Materials provided below:

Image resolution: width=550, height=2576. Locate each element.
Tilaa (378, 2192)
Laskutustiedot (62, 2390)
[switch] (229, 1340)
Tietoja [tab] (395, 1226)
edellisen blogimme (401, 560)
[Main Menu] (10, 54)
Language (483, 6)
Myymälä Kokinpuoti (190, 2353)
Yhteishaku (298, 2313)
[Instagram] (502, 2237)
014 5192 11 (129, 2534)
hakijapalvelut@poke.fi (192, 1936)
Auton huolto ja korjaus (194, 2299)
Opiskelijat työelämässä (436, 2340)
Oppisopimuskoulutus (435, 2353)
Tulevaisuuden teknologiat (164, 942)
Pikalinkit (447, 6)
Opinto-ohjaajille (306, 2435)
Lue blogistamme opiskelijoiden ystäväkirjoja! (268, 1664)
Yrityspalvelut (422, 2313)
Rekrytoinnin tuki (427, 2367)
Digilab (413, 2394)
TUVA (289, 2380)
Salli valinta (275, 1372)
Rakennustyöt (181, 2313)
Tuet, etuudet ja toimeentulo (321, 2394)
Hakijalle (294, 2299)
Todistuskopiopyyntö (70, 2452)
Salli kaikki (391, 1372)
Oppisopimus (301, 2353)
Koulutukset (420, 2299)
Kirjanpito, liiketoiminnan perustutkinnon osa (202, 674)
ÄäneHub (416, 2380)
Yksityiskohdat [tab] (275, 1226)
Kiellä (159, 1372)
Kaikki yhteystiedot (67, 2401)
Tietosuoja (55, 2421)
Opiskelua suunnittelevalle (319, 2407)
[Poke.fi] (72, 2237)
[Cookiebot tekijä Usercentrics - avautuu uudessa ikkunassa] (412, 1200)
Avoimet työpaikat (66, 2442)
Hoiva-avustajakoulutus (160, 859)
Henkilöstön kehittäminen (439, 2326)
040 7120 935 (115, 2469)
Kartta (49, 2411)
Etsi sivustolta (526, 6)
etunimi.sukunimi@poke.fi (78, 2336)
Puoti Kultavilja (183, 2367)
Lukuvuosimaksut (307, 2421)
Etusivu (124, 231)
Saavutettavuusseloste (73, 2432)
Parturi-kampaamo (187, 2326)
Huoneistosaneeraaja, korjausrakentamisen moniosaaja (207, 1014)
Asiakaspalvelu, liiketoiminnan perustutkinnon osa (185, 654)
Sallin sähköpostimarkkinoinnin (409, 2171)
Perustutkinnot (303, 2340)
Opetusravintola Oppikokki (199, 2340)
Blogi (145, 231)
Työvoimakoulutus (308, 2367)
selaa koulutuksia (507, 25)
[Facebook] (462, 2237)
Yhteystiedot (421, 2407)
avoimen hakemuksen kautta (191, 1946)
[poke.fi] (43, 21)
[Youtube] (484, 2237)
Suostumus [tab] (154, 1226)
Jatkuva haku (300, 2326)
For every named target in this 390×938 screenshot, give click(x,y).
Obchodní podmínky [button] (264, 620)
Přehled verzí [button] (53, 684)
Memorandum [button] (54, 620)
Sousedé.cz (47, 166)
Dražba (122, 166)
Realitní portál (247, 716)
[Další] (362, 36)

End of Materials provided.

(Problem description): Repeat, word for word, every line from the line that contains "Parturi-kampaamo (187, 2326)" to the end of the entries; include both of those lines and no others.

(Your solution):
Parturi-kampaamo (187, 2326)
Huoneistosaneeraaja, korjausrakentamisen moniosaaja (207, 1014)
Asiakaspalvelu, liiketoiminnan perustutkinnon osa (185, 654)
Sallin sähköpostimarkkinoinnin (409, 2171)
Perustutkinnot (303, 2340)
Opetusravintola Oppikokki (199, 2340)
Blogi (145, 231)
Työvoimakoulutus (308, 2367)
selaa koulutuksia (507, 25)
[Facebook] (462, 2237)
Yhteystiedot (421, 2407)
avoimen hakemuksen kautta (191, 1946)
[poke.fi] (43, 21)
[Youtube] (484, 2237)
Suostumus [tab] (154, 1226)
Jatkuva haku (300, 2326)
For every named target in this 390×938 screenshot, give click(x,y).
Obchodní podmínky [button] (264, 620)
Přehled verzí [button] (53, 684)
Memorandum [button] (54, 620)
Sousedé.cz (47, 166)
Dražba (122, 166)
Realitní portál (247, 716)
[Další] (362, 36)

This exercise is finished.